— START OF Records for processing —
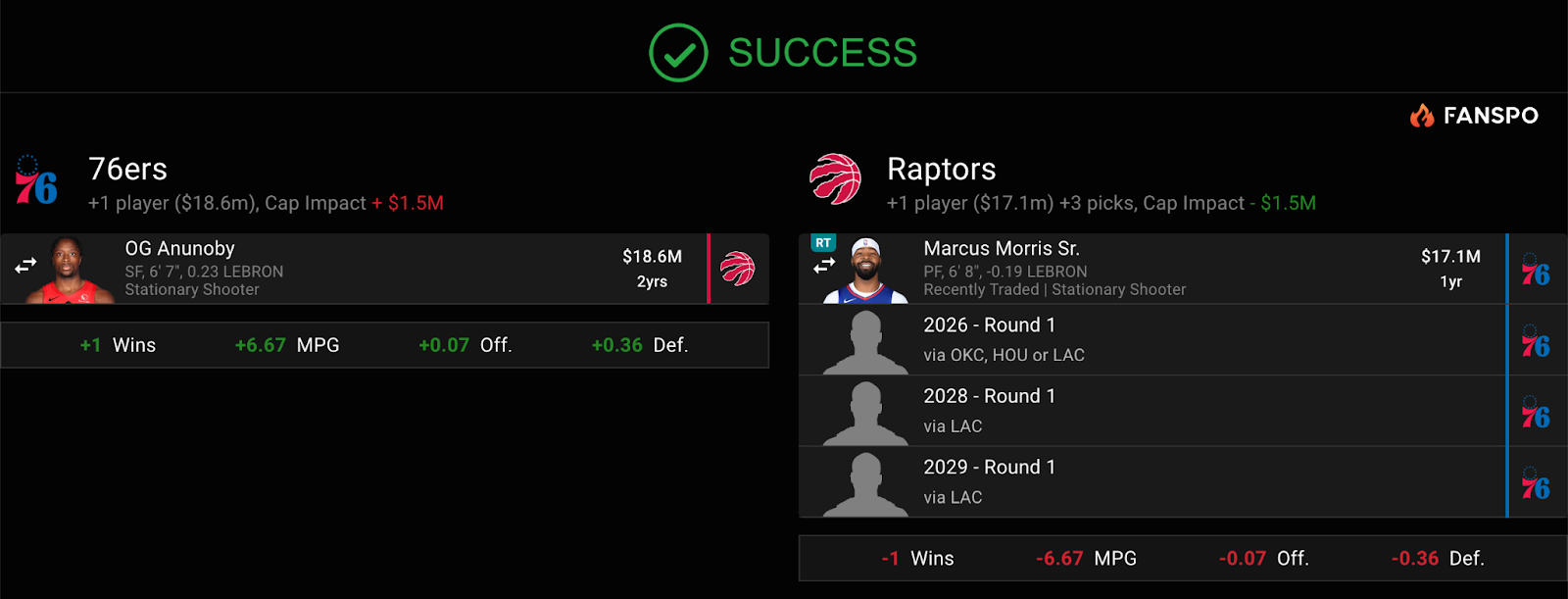Click the 76ers team logo in header

(36, 180)
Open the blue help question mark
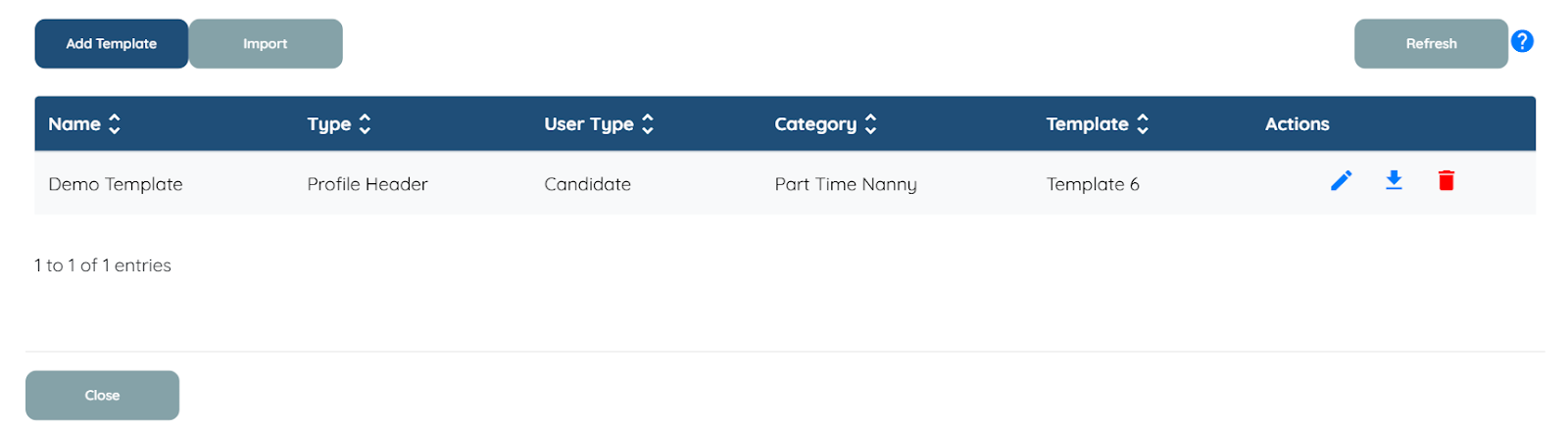 coord(1521,41)
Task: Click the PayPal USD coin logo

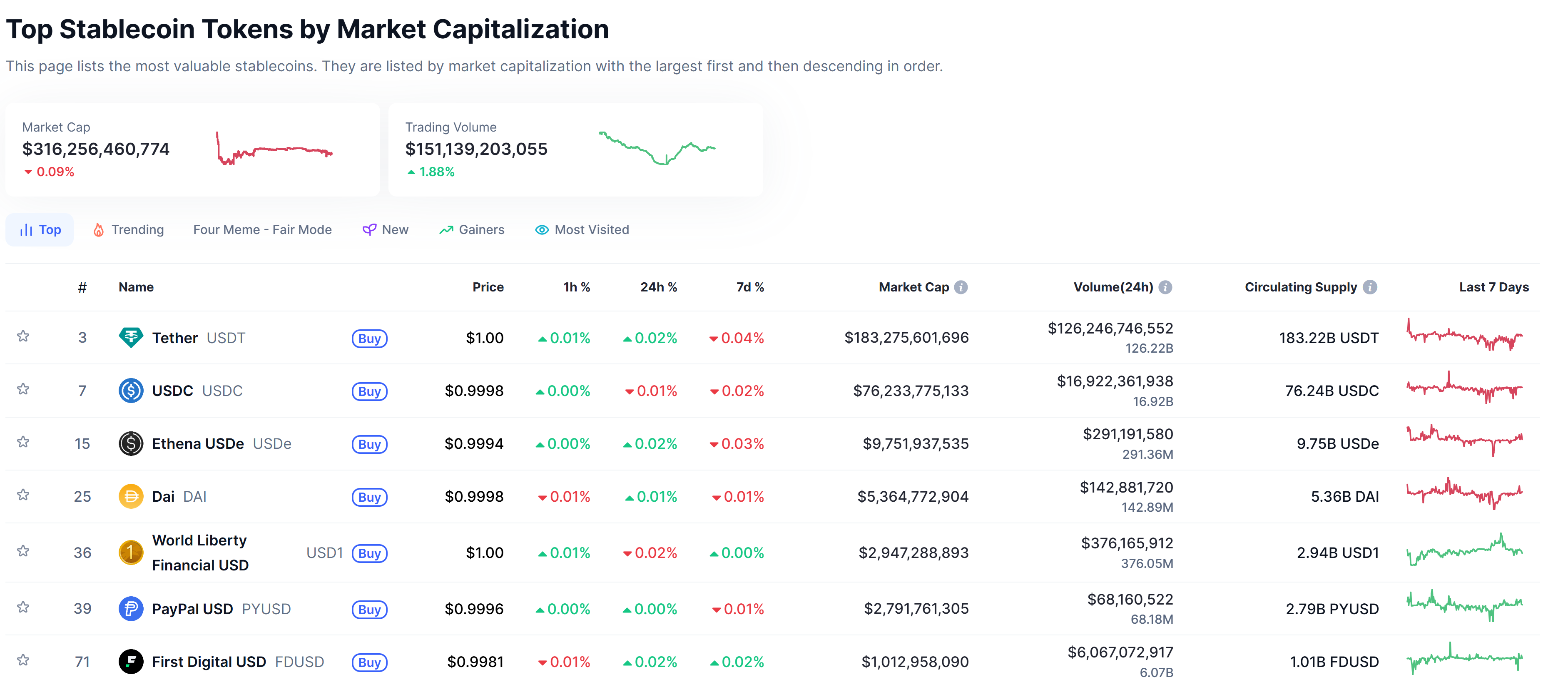Action: tap(130, 608)
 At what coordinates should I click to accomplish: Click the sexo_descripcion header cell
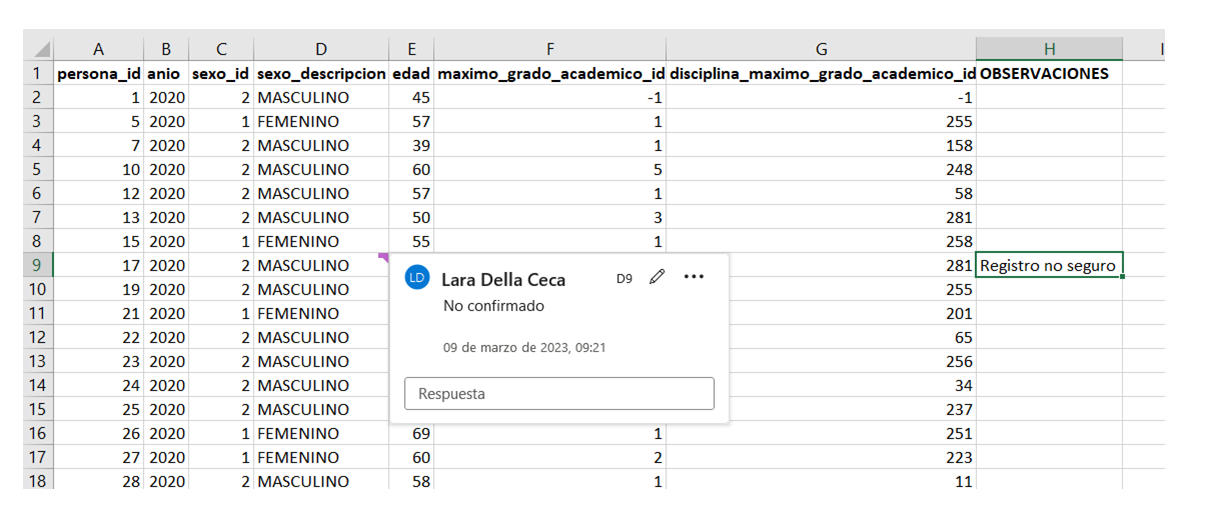[x=320, y=73]
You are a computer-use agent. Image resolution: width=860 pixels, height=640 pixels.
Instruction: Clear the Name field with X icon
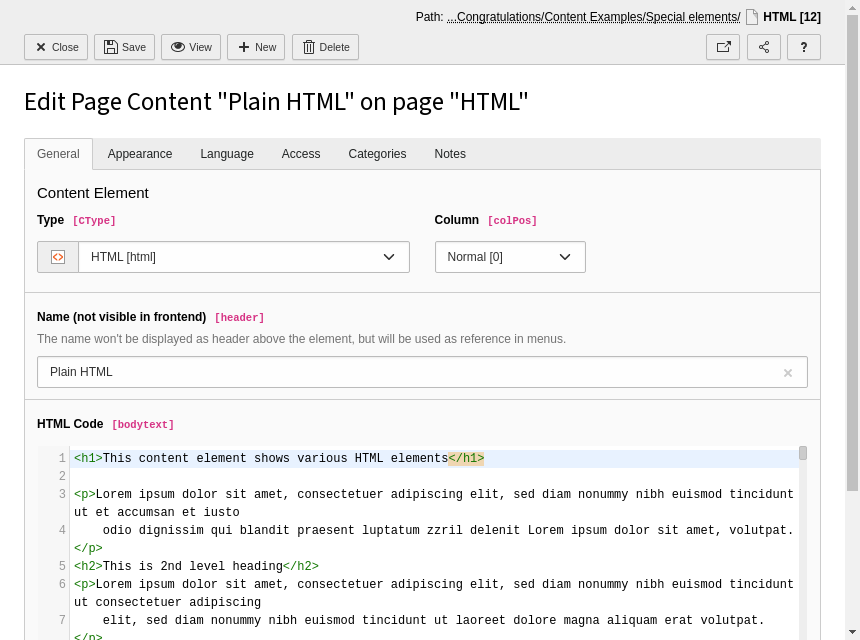787,373
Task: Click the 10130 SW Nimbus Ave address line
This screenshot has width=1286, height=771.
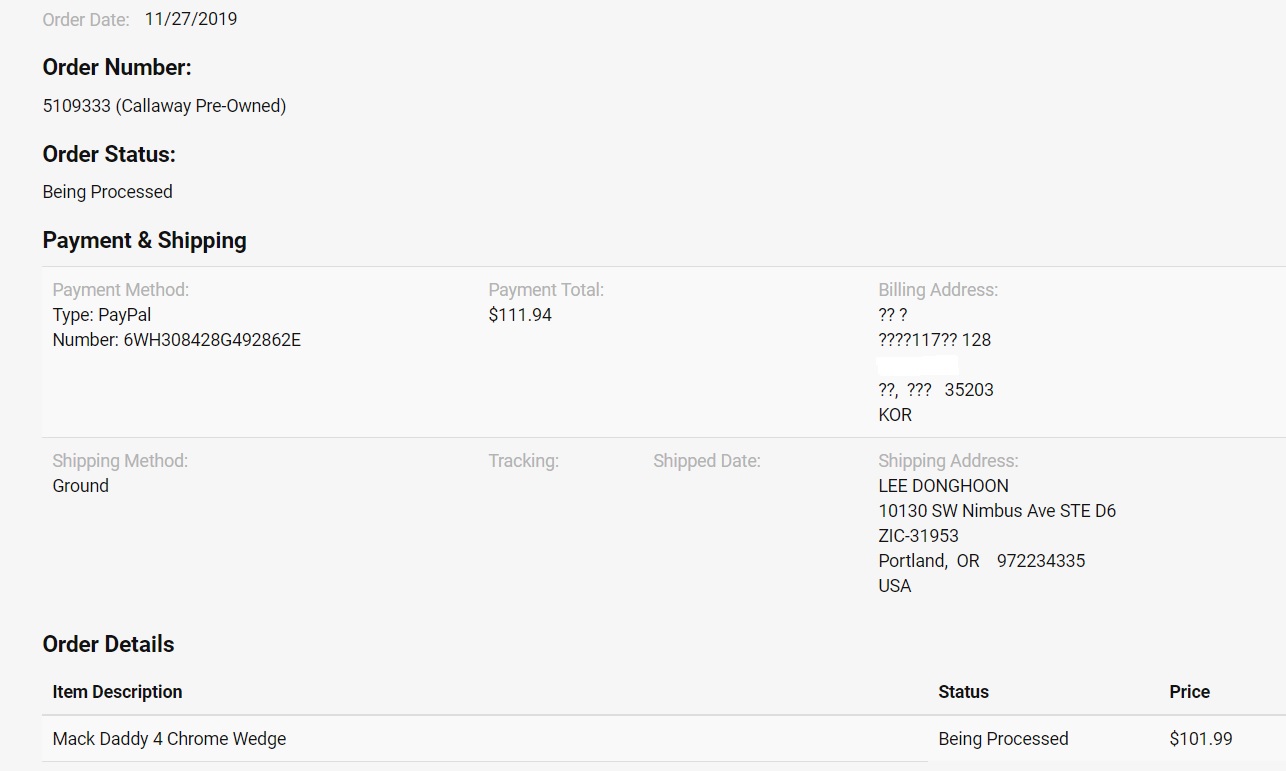Action: 996,511
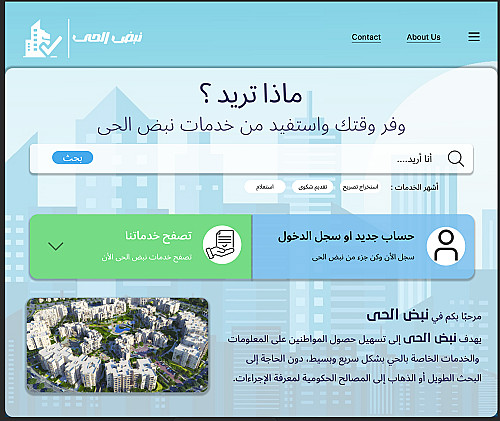This screenshot has height=421, width=500.
Task: Open the تصفح خدماتنا green card
Action: coord(141,247)
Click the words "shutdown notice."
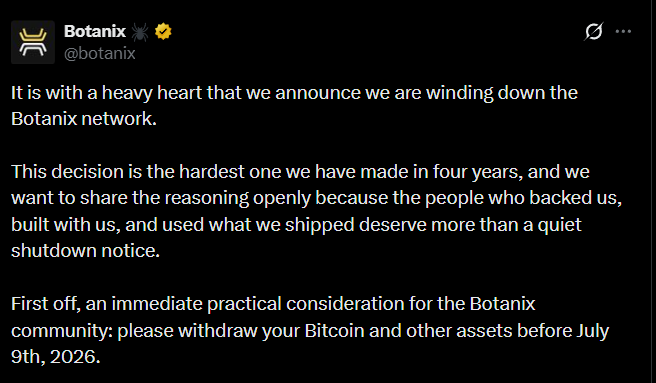Image resolution: width=656 pixels, height=383 pixels. click(85, 251)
— END OF Records for processing —
● Task description: Return every line of the material above word for word, leaving out the pictures.

● Complete output:
Click the 76ers team logo in header

(36, 180)
Open the blue help question mark
 coord(1521,41)
Task: Click the PayPal USD coin logo

Action: tap(130, 608)
 At what coordinates should I click to accomplish: Click the sexo_descripcion header cell
[x=320, y=73]
You are a computer-use agent. Image resolution: width=860 pixels, height=640 pixels.
Instruction: Clear the Name field with X icon
787,373
Task: Click the 10130 SW Nimbus Ave address line
This screenshot has width=1286, height=771.
Action: 996,511
This screenshot has height=421, width=500.
Task: Open the تصفح خدماتنا green card
Action: coord(141,247)
Click the words "shutdown notice."
Image resolution: width=656 pixels, height=383 pixels. click(85, 251)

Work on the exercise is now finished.